Comment Pékin appréhende l’Arctique: Chinois et Russes appelés à coopérer

Le 26 Janvier 2018, le Conseil d’Etat chinois a publié un « Livre blanc » clarifiant la vision que nourrit Pékin pour l’Arctique, ses intentions, objectifs et les objectifs de la région.
Selon le document, la Chine se considère comme un « proche de l’état de l’Arctique », et « un participant actif, constructeur et contributeur » dans tout ce qui est recherche scientifique, développement commercial, et gouvernance de l’Arctique. Selon Katerina Klimenko, chercheur dans le programme Russie et de la sécurité euro-eurasienne et la  Coordinateur pour les conflits et la paix au SIPRI (Stockholm), le document met l’accent sur le respect chinois des cadres de droit international et les institutions qui régissent l’Arctique. En retour, la Chine attend le respect mutuel par les la États arctiques, dans le cadre actuel du droit international, de ses droits comme tout autre Etat non-Arctique, pour conduire « la recherche scientifique, de navigation, de survol, la pêche, la pose de câbles sous-marins et pipelines en haute mer et autres mer pertinentes les zones de l’océan Arctique, et les droits à l’exploration des ressources et l’exploitation dans la zone ».

Le document définit l’intérêt commercial de la Chine pour l’Arctique, y compris le développement des ressources et des routes maritimes. Le projet d’infrastructure appelé « la ceinture économique route de la soie et le 21e siècle Maritime Silk Road (ceinture et route Initiative / BRI), est expressément mentionné pour, intègre donc la région arctique. Selon « le livre blanc », la BRI apportera « des opportunités pour les parties concernées pour construire ensemble un « Polar Silk Road ».

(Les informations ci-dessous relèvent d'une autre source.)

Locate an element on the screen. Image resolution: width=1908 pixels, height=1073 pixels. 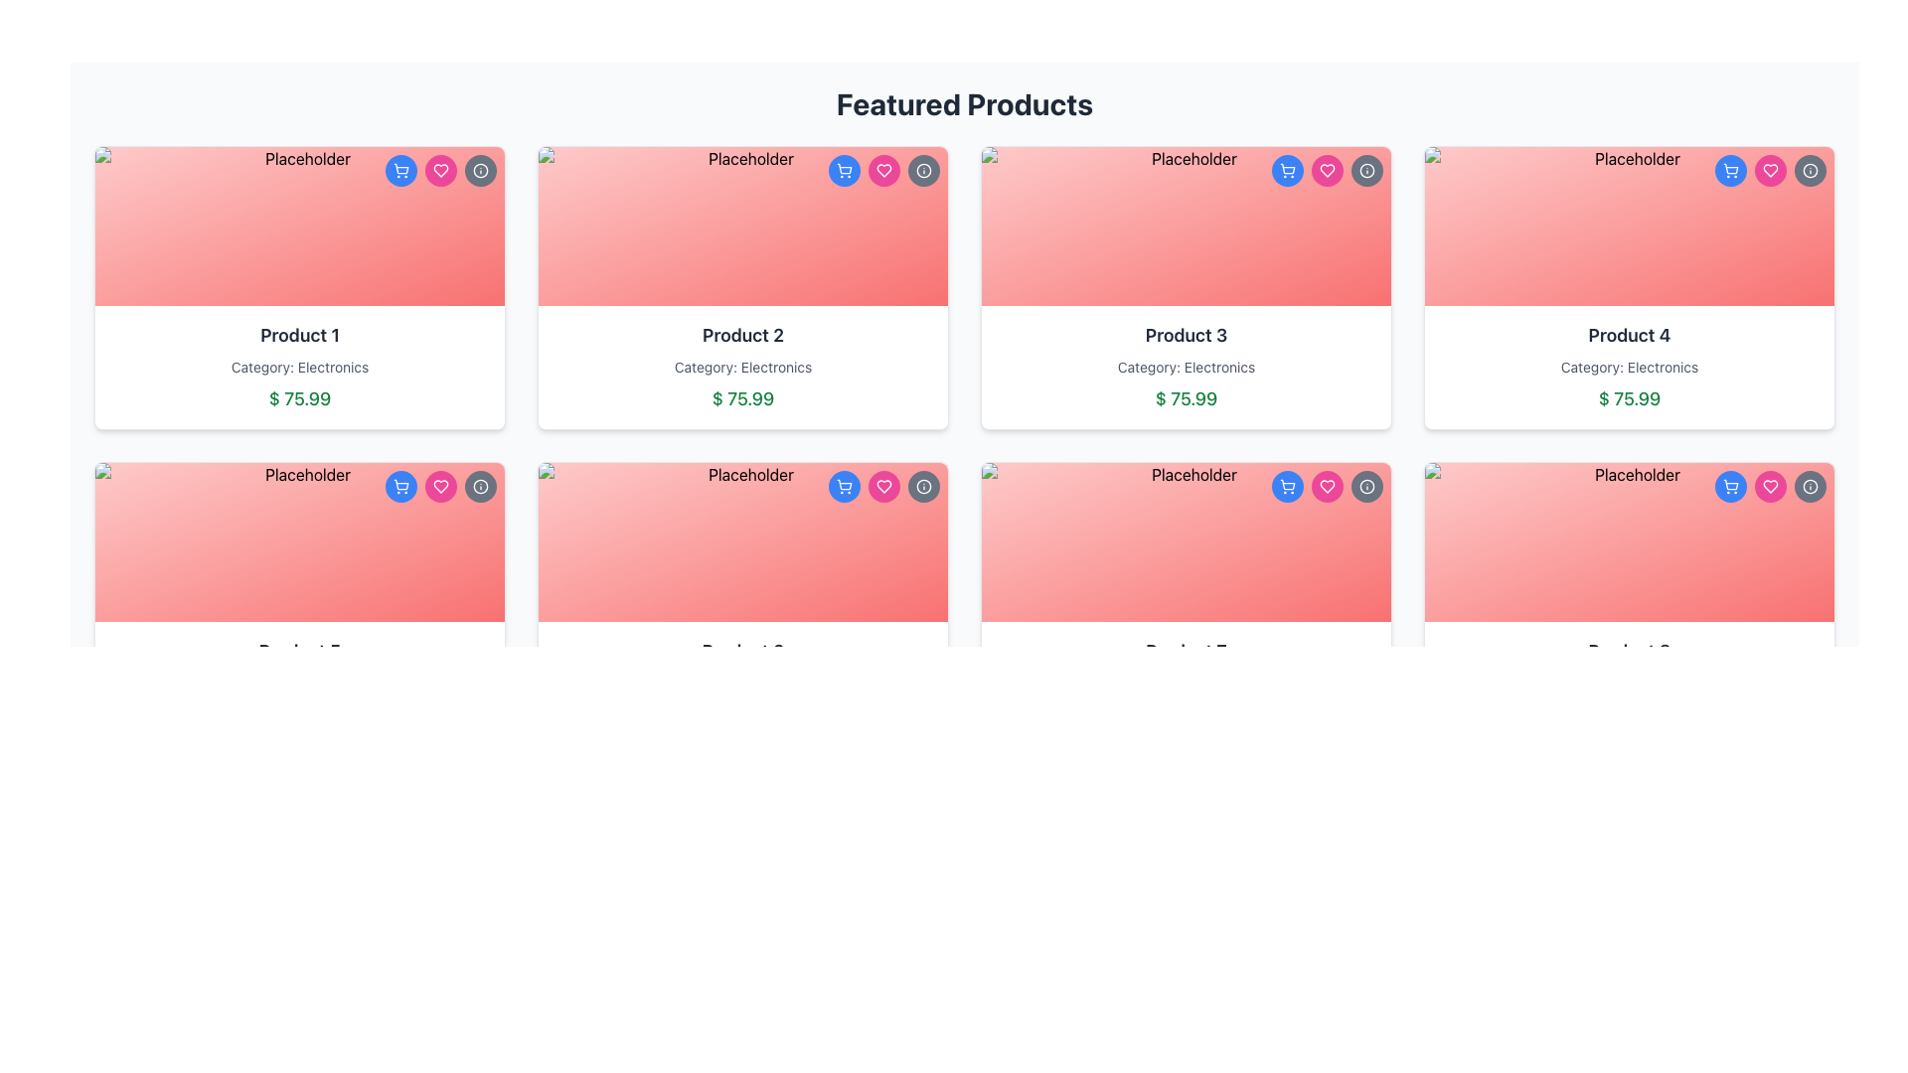
the shopping cart icon located in the top-right section of the product card is located at coordinates (1288, 485). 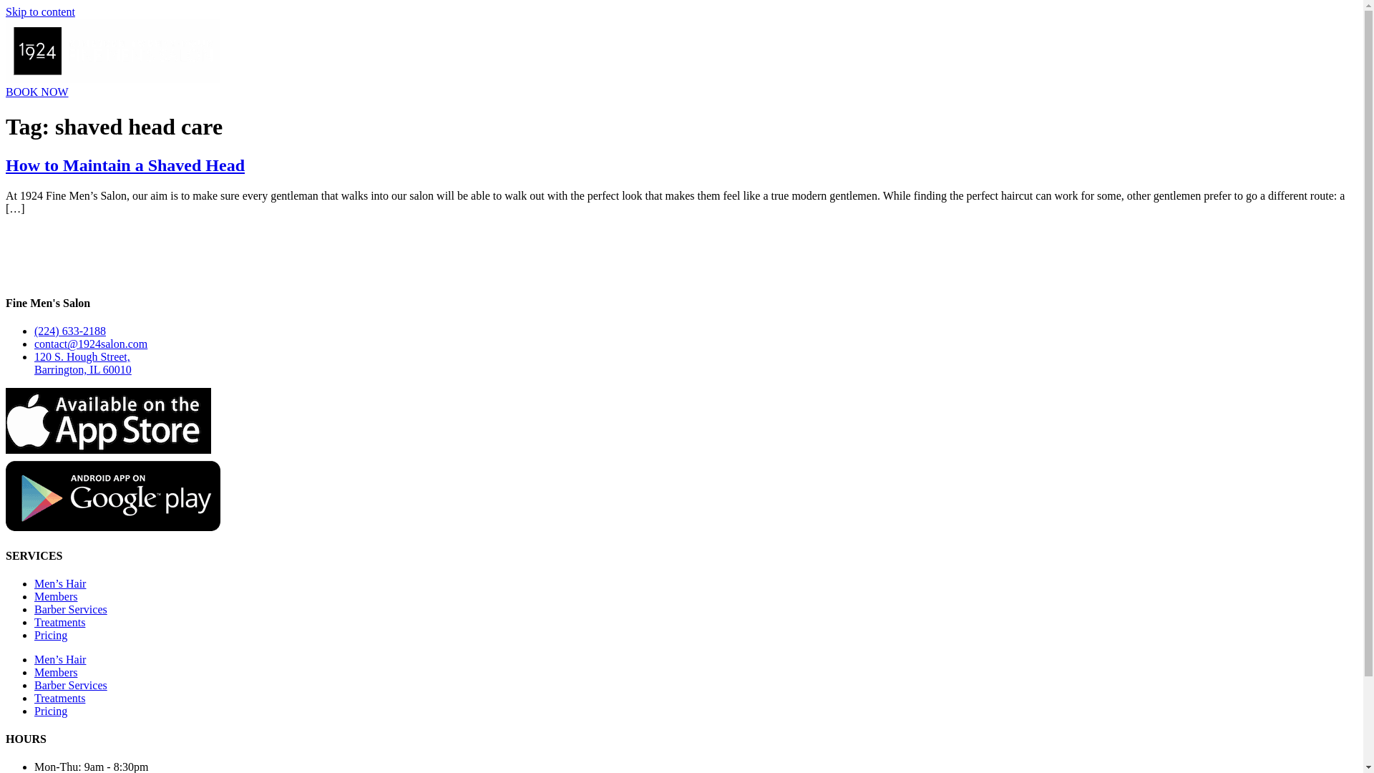 I want to click on 'Members', so click(x=55, y=672).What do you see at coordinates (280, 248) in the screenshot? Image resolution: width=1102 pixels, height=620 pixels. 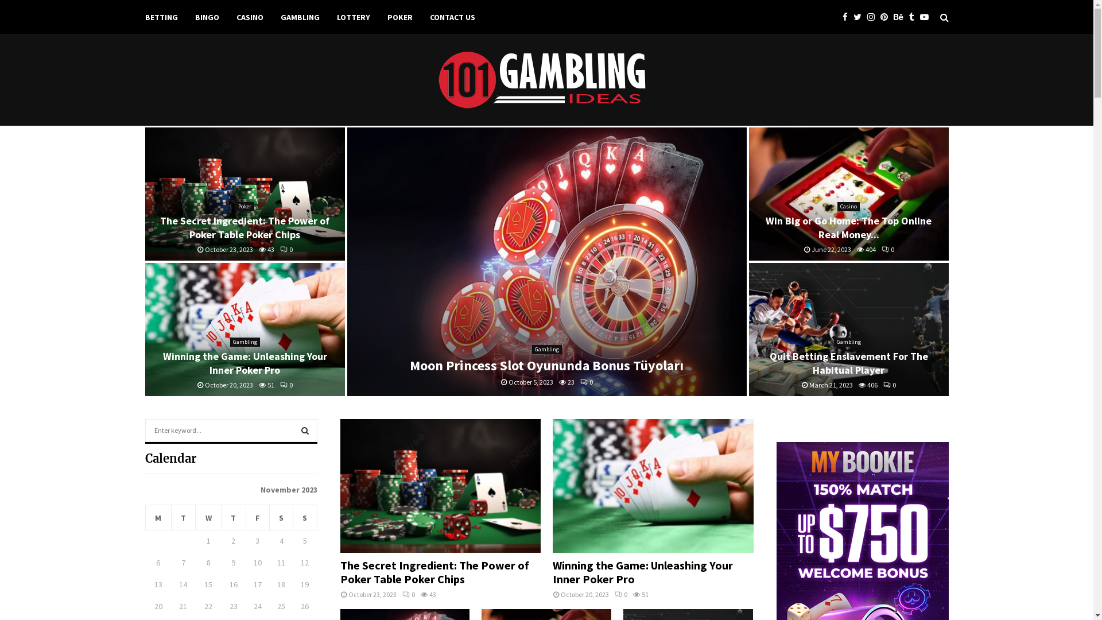 I see `'0'` at bounding box center [280, 248].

La connexion de la BRI avec les routes de navigation dans l’Arctique et le Nord Sea Route (NSR) n’est pas une idée nouvelle soit pour le gouvernement chinois où l’Etat russe. En Juin 2017,

« Une vision pour la coopération maritime sous la ceinture et la route Initiative » a été dévoilée en insistant sur les intentions de la Chine pour la coopération dans l’Arctique. À plusieurs reprises, des politiciens de haut niveau, dont le président russe Vladimir Poutine, ont révélé leur  intention de développer la coopération avec la Chine dans le cadre du projet « Ice Silk Road ».
La Chine et la Russie ont déjà des projets communs ambitieux dans l’Arctique. China National Petroleum Corporation (CNPC) et le Fonds route de la soie de la Chine détiennent ensemble près de 30% du projet russe Novatek, Yamal LNG, le plus grand producteur privé russe de gaz naturel. L’examen du projet de GNL de l’Arctique 2 avec des partenaires chinois est ainsi envisagé. Outre d’autres projets pétroliers et gaziers dans la partie Arctique russe. Cela aura un impact significatif sur l’intensité du trafic maritime le long du NSR. N’empêche, les perspectives de coopération entre la Chine et la Russie ne sont pas exemptes de contradictions. Tout récemment, le gouvernement russe a donné les droits pour le transport des hydrocarbures le long de la NSR exclusivement à la navigation russe entreprises. Dans le passé, toutes les compagnies maritimes chinoises opérant sur le NSR ont respecté les règles de navigation imposées par la Russie. En face, la politique arctique de la Chine met l’accent sur la liberté de navigation et le droit de Chine d’utiliser la route de navigation dans l’Arctique. En même temps, les intérêts communs entre la Russie et la Chine, ainsi que le désir de la Russie d’attirer les investissements chinois dans le développement de l’Arctique russe pourrait fournir une base solide pour sceller un compromis. Dans une large mesure, cette coopération déterminera l’avenir du NSR.